WORK TASK: Give back every entry below, exactly as written.

THE RECORDS:
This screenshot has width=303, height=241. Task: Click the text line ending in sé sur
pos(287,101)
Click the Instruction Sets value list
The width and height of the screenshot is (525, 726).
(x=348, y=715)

ANSWER SPACE:
This screenshot has width=303, height=241. Task: Click the text line ending in sé sur
pos(287,101)
Click the Instruction Sets value list
The width and height of the screenshot is (525, 726).
(x=348, y=715)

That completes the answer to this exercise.